原文地址:http://scienceblogs.com/goodmath/2007/04/15/strange-loops-dennis-ritchie-a/
I’m currently reading “I am a Strange Loop” by Douglas Hofstadter. I’ll be posting a review of it after I finish it. A “strange loop” is Hofstadter’s term for a Gödel-esque self-referential cycle. A strange loop doesn’t have to involve Gödel style problems – any self-referential cycle is a strange loop.
Reading this book reminded me of my favorite strange-loop story. It’s actually
a story about software security, and the kinds of stunts you can play with
software if you’re clever and subtle. It’s the story of the Unix C compiler, and the virtually invisible back-door security hole inserted into it by Ken Thompson – a story he told in his Turing award lecture..
(Idiot that I am, I originally said it was Dennis Ritchie who did this… Leave it to me to link to the original lecture, and not notice that I got the author wrong!)
In Unix systems, there’s a program named “login“. login is the code that takes your username and password, verifies that the password you gave is the correct one for the username you gave, and if so, logs you in to the system.

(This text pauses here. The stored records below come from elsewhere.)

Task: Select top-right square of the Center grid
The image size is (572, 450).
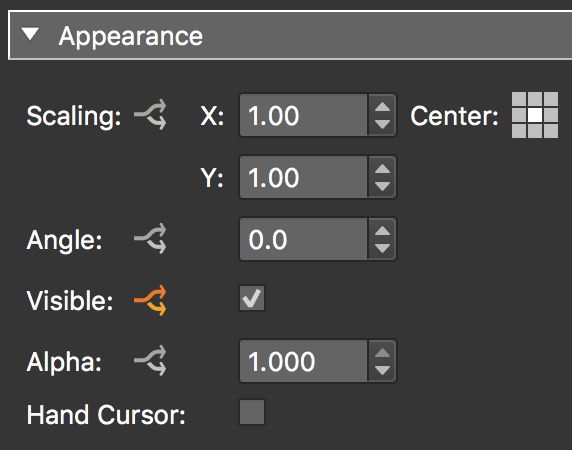Action: click(551, 99)
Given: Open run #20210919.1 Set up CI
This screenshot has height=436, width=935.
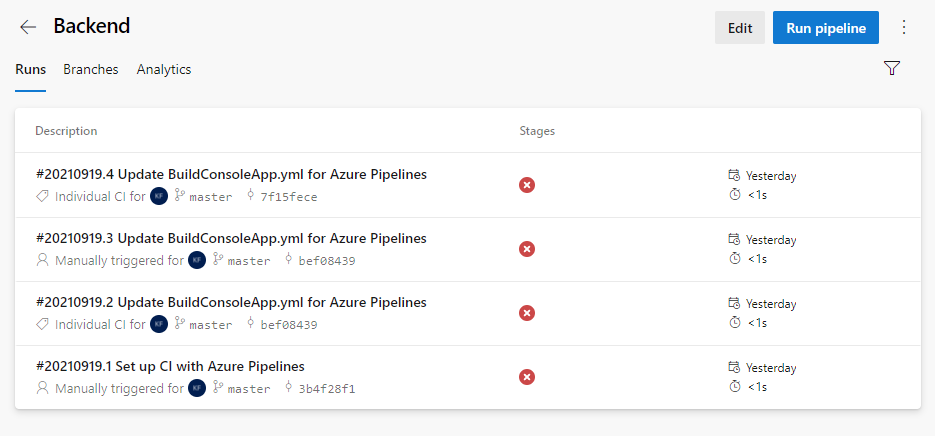Looking at the screenshot, I should click(x=170, y=366).
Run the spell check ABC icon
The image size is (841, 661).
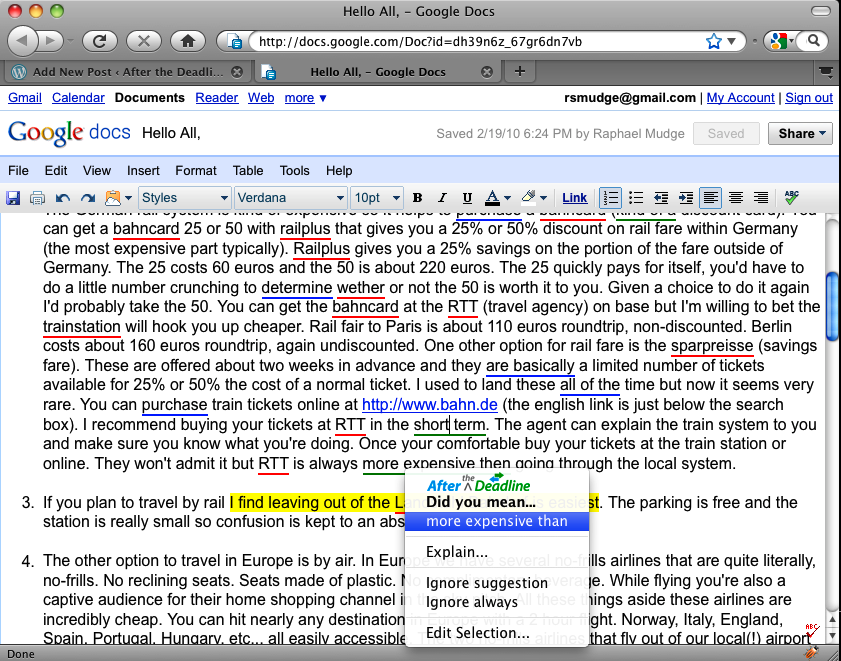click(x=792, y=198)
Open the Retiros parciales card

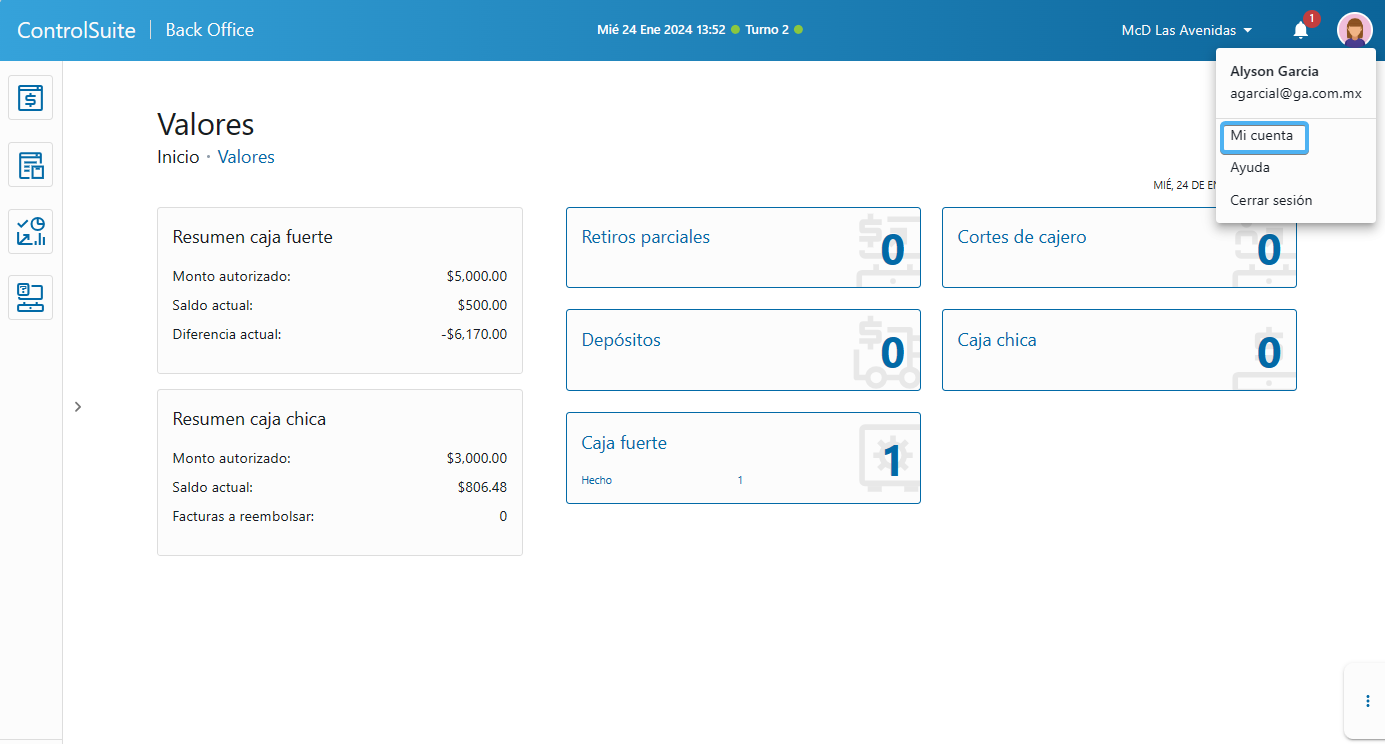click(742, 247)
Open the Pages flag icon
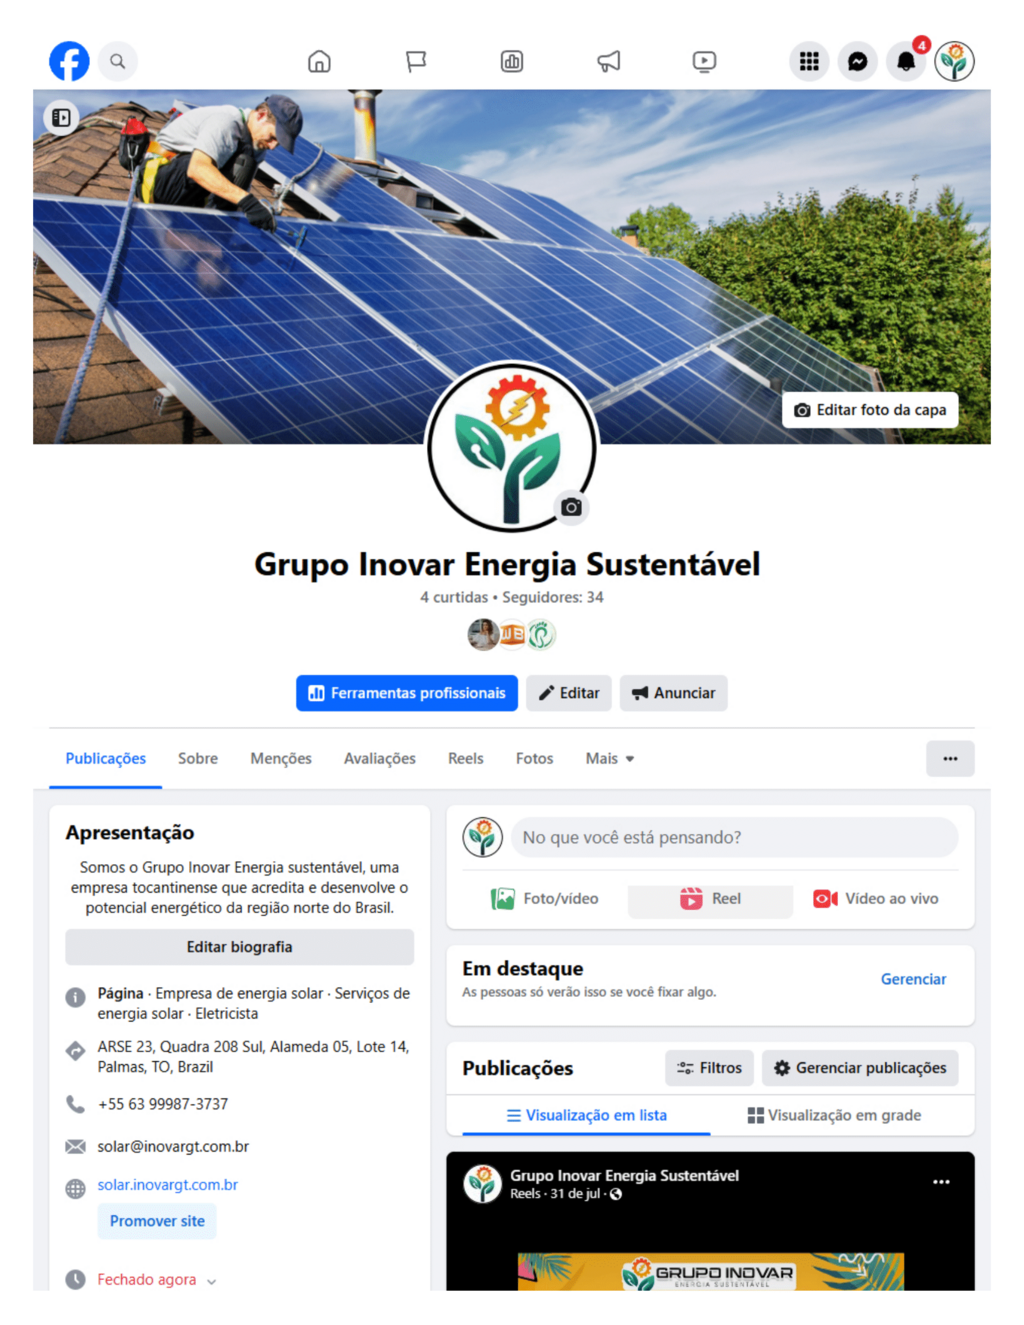Screen dimensions: 1024x1325 pyautogui.click(x=416, y=61)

For debugging purposes, Thompson put a back-door into “login”. The way he did it was by modifying the C compiler. He took the code pattern for password verification, and embedded it into the C compiler, so that when it saw that pattern, it would actually generate code
that accepted either the correct password for the username, or Thompson’s special debugging password. In pseudo-Python:
def compile(code):
if (looksLikeLoginCode(code)):
generateLoginWithBackDoor()
else:
compileNormally(code)
With that in the C compiler, any time that anyone compiles login,
the code generated by the compiler will include Ritchie’s back door.
Now comes the really clever part. Obviously, if anyone saw code like what’s in that
example, they’d throw a fit. That’s insanely insecure, and any manager who saw that would immediately demand that it be removed. So, how can you keep the back door, but get rid of the danger of someone noticing it in the source code for the C compiler? You hack the C compiler itself:
def compile(code):
if (looksLikeLoginCode(code)):
generateLoginWithBackDoor(code)
elif (looksLikeCompilerCode(code)):
generateCompilerWithBackDoorDetection(code)
else:
compileNormally(code)
What happens here is that you modify the C compiler code so that when it compiles itelf, it inserts the back-door code. So now when the C compiler compiles login, it will insert the back door code; and when it compiles
the C compiler, it will insert the code that inserts the code into both login and the C compiler.

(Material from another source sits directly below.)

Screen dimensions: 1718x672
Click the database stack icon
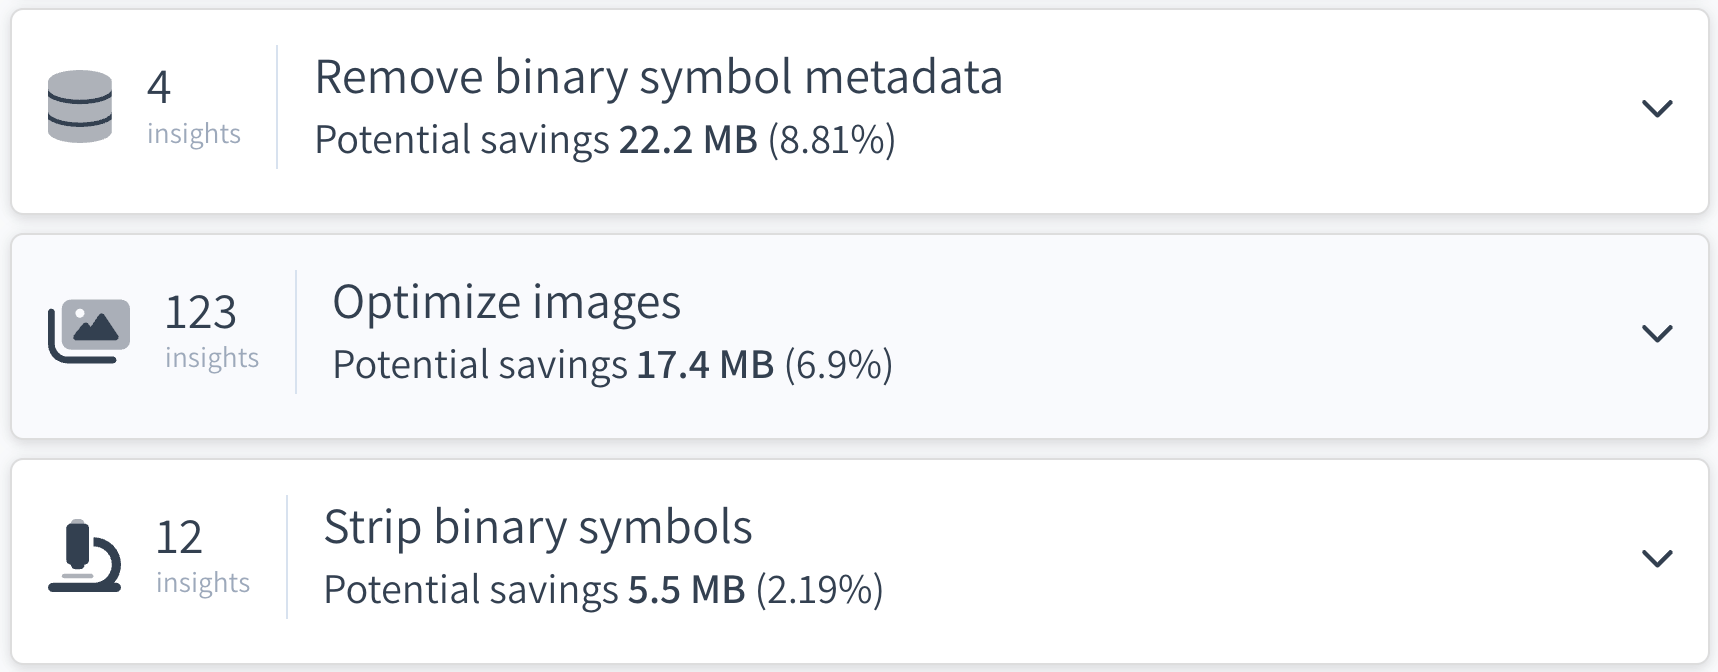80,106

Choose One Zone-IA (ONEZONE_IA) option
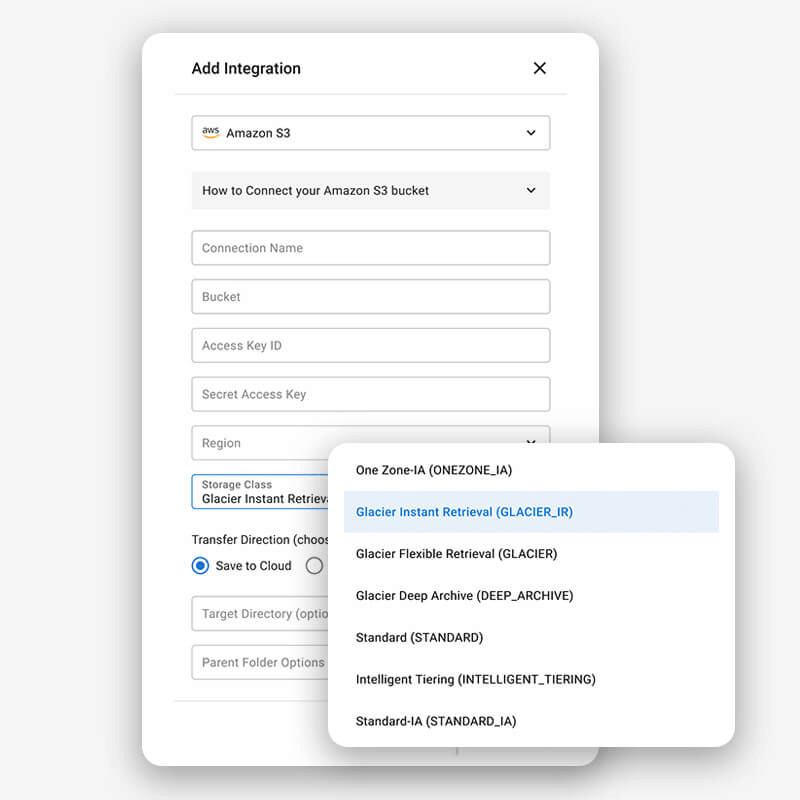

Now, you compile the C compiler with itself – getting a C compiler that includes the back-door generation code explicitly. Then you delete the back-door code from the C compiler source. But it’s in the binary. So when you use that binary to produce a new version of the compiler from the source, it will insert the back-door code into
the new version.
So you’ve now got a C compiler that inserts back-door code when it compiles itself – and that code appears nowhere in the source code of the compiler. It did exist in the code at one point – but then it got deleted. But because the C compiler is written in C, and always compiled with itself, that means thats each successive new version of the C compiler will pass along the back-door – and it will continue to appear in both login and in the C compiler, without any trace in the source code of either.

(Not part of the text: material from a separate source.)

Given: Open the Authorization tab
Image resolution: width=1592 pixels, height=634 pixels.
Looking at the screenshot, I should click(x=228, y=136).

I’ve tried to illustrate this with the diagram to the right. The arrows with solid heads are inputs to a compiler; the lines with hollow heads are outputs from the compiler. The solid lines are the original compilation paths: the C compiler source code (without back-door) gets compiled by the C compiler, generating a new (backdoor-free) C-compiler executable; the login source code gets compiled by the C compiler, generating a new login executable without any back door; and the C compiler with backdoor code generates a new C compiler executable with the back door.
Now the tricky part. The dotted lines are what happens after you compile the C compiler with the back-door code included. In thofse paths, code is getting compiled by the C compiler with the back-door. When you compile the login source code with the new C compiler, you get a new login executable which contains back-door code that wasn’t in the source; and when you compiler the C compiler source code with the back-door C compiler, it will generate a C compiler executable with the back-door code included.
So you’ve got a loop now: the C compiler will recognize the logic source and insert a back door into it; and using self-reference, the C-compiler will recognize itself, and insert the back door into any versions of itself.